*TEXTAUSZUG*.
========
Wenn es um Urheberrecht geht, ist niemand rigoroser als Nintendo. Seit Jahren lässt der Spieleriese unautorisierte Attraktionen, Fanartikel oder Spielekopien vom Netz nehmen und klagt oft Schadensersatz in Millionenhöhe ein. Zuletzt wurde Matthew Storman, Betreiber der Seite RomUniverse, zur Kasse gebeten, 2,1 Millionen US-Dollar schuldet er der japanischen Firma. Storman hatte auf seiner Webseite ROMs, kurz für Read Only Memories, zum Download angeboten.
Unter ROMs versteht man Speicherabbilder von Spiele-Cartridges, die mit einem Emulator auch auf dem PC spielbar sind. Zahlen können wird Storman das Bußgeld nicht, aber solche Gerichtsurteile sollen sowieso eher abschrecken. Aber nicht einmal das scheint wirklich zu funktionieren.
========
*AUFGABEN UND ÜBUNGEN*.
1) Welchen Betrag schuldet Matthew Storman laut dem Textauszug der japanischen Firma?
2) Führen Sie alle Dinge auf, die Nintendo dem Textauszug zufolge seit Jahren vom Netz nehmen lässt.
3) Prüfen Sie, ob die folgenden Aussagen mit dem Textauszug übereinstimmen:
(a) Storman wird das Bußgeld nicht bezahlen können.
(b) ROMs lassen sich ausschließlich auf der ursprünglichen Spielkonsole nutzen.
(c) Die abschreckende Wirkung solcher Gerichtsurteile scheint zuverlässig zu greifen.

*BEREITGESTELLTES MATERIAL*.
========
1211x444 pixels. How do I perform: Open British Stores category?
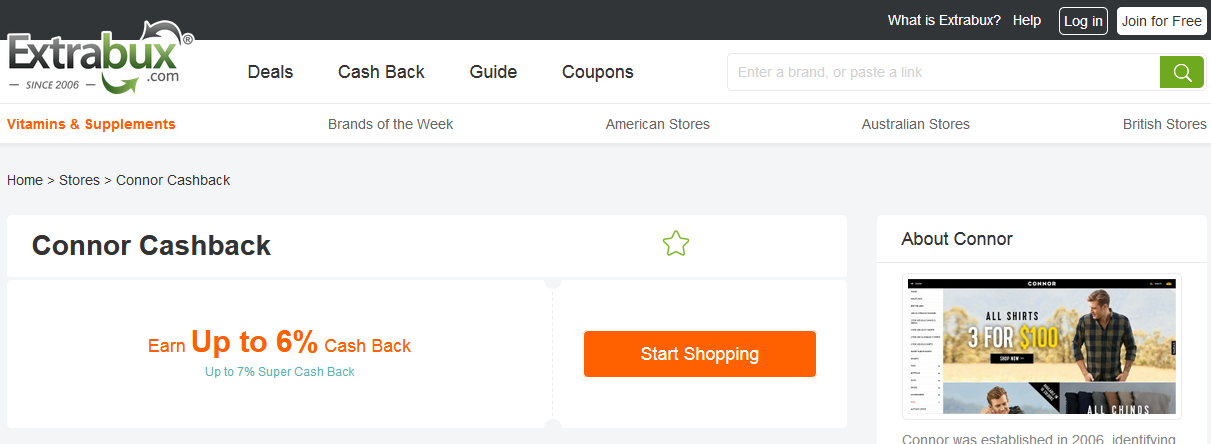coord(1164,125)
========
*LÖSUNGEN DER AUFGABEN*.
1) 2,1 Millionen US-Dollar.

2)
- unautorisierte Attraktionen
- Fanartikel
- Spielekopien

3)
(a) Ja: „Zahlen können wird Storman das Bußgeld nicht“
(b) Nein: „die mit einem Emulator auch auf dem PC spielbar sind“
(c) Nein: „Aber nicht einmal das scheint wirklich zu funktionieren.“